:: Stated goal ::
Reproduce the lines of the listing below verbatim, starting at the line that contains "chart title 仓位变化?" and ending at the line that contains "click(x=81, y=139)", with both of those lines included. Leave the pictures out of your answer.

:: Records shown ::
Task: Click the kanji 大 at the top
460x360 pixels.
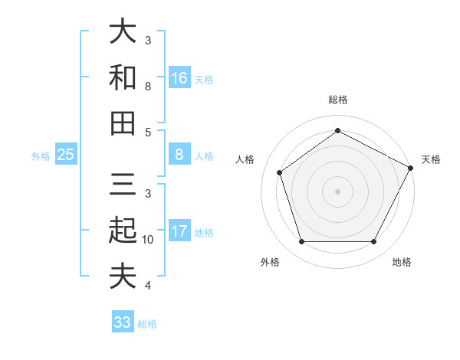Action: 123,32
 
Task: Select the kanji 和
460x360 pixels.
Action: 123,78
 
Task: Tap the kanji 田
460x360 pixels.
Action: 123,123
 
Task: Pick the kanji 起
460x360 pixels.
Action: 123,231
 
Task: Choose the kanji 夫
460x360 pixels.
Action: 123,276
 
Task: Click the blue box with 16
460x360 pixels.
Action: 179,77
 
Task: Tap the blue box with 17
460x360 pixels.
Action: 179,231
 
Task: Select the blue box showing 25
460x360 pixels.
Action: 66,155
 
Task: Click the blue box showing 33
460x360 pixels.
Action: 123,322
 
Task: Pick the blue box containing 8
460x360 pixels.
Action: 179,155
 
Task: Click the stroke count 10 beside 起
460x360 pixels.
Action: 148,240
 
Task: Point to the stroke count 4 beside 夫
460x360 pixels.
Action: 148,286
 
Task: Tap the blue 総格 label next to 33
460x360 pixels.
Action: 147,324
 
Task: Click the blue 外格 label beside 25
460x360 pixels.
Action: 41,156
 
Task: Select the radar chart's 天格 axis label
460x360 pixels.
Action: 432,159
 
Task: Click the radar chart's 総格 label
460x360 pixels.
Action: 337,100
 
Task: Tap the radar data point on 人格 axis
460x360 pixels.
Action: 280,172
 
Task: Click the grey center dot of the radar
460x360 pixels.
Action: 337,191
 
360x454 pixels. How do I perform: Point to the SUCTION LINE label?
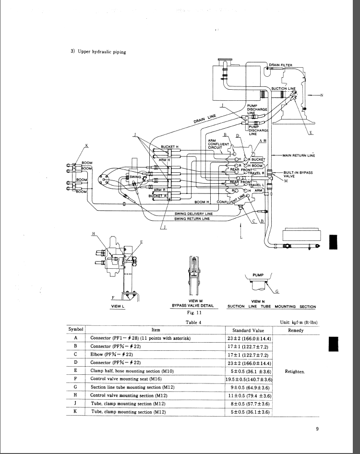click(x=284, y=88)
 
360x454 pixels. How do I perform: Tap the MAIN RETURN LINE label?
click(x=299, y=155)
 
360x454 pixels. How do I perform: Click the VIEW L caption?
click(x=118, y=306)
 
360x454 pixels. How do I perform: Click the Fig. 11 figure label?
click(x=193, y=312)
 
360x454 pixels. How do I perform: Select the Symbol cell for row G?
click(x=76, y=387)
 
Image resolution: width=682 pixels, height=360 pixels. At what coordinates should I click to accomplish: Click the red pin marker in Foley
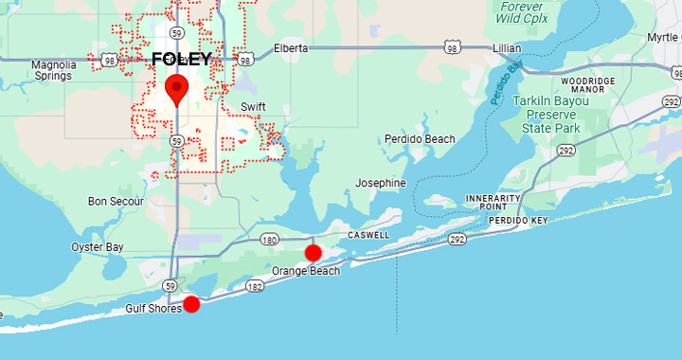point(176,90)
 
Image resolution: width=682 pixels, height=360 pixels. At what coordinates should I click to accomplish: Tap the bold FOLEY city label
point(182,60)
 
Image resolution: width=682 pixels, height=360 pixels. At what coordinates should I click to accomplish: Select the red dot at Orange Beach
point(313,253)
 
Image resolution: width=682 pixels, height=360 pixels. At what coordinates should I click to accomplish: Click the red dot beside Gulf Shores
point(191,304)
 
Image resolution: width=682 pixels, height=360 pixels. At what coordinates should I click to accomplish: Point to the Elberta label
point(291,47)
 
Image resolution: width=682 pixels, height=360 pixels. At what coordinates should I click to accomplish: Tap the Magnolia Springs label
point(53,71)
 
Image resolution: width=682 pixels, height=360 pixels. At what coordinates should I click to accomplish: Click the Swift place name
point(253,106)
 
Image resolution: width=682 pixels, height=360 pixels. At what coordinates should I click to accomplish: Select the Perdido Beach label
point(420,139)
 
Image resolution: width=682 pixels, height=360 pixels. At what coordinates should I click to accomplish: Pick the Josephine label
point(381,183)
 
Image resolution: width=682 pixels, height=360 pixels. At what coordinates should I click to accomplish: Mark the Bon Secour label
point(116,201)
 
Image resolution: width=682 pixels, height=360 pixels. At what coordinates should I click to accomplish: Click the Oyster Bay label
point(98,247)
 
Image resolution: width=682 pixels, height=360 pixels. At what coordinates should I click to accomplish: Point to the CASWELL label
point(368,234)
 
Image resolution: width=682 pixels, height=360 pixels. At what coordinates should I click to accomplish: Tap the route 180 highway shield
point(269,240)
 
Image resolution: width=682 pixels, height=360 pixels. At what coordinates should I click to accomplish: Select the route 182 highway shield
point(254,286)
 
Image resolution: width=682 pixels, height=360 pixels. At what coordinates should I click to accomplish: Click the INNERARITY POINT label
point(494,202)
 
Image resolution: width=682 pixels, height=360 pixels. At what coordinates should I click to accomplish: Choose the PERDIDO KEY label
point(518,221)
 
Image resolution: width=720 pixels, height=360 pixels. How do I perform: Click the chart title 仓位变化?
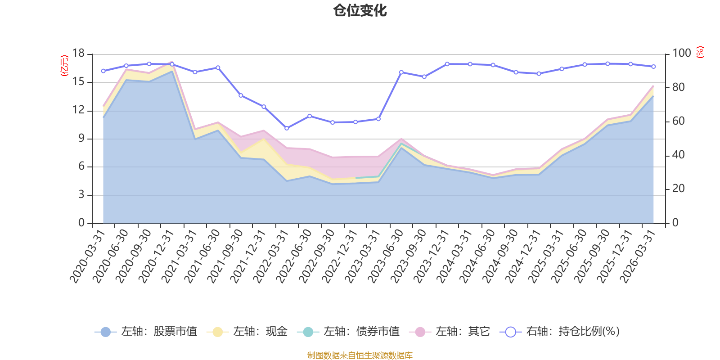click(x=360, y=10)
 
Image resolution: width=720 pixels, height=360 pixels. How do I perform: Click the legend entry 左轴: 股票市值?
click(x=146, y=332)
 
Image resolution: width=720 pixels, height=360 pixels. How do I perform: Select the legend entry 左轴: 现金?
click(x=247, y=332)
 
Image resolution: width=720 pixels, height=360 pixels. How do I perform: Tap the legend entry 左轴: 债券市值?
click(x=348, y=332)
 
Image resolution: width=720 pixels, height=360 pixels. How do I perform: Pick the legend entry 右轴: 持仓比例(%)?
click(x=560, y=332)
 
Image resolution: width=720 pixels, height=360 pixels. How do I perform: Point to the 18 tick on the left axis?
click(x=78, y=54)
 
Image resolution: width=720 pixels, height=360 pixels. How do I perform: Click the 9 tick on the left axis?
click(x=81, y=139)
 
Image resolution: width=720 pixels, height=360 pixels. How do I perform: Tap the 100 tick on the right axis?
click(x=681, y=53)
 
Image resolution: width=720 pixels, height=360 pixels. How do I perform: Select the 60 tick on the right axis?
click(x=678, y=121)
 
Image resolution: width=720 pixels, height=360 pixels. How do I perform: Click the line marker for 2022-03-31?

:: Correct answer ::
Image resolution: width=720 pixels, height=360 pixels. How do I perform: Click the chart title 仓位变化?
click(x=360, y=10)
 
Image resolution: width=720 pixels, height=360 pixels. How do I perform: Click the legend entry 左轴: 股票市值?
click(x=146, y=332)
 
Image resolution: width=720 pixels, height=360 pixels. How do I perform: Select the legend entry 左轴: 现金?
click(x=247, y=332)
 
Image resolution: width=720 pixels, height=360 pixels. How do I perform: Tap the legend entry 左轴: 债券市值?
click(x=348, y=332)
 
Image resolution: width=720 pixels, height=360 pixels. How do I perform: Pick the legend entry 右轴: 持仓比例(%)?
click(x=560, y=332)
 
Image resolution: width=720 pixels, height=360 pixels. How do I perform: Point to the 18 tick on the left axis?
click(x=78, y=54)
 
Image resolution: width=720 pixels, height=360 pixels. How do I perform: Click the 9 tick on the left axis?
click(x=81, y=139)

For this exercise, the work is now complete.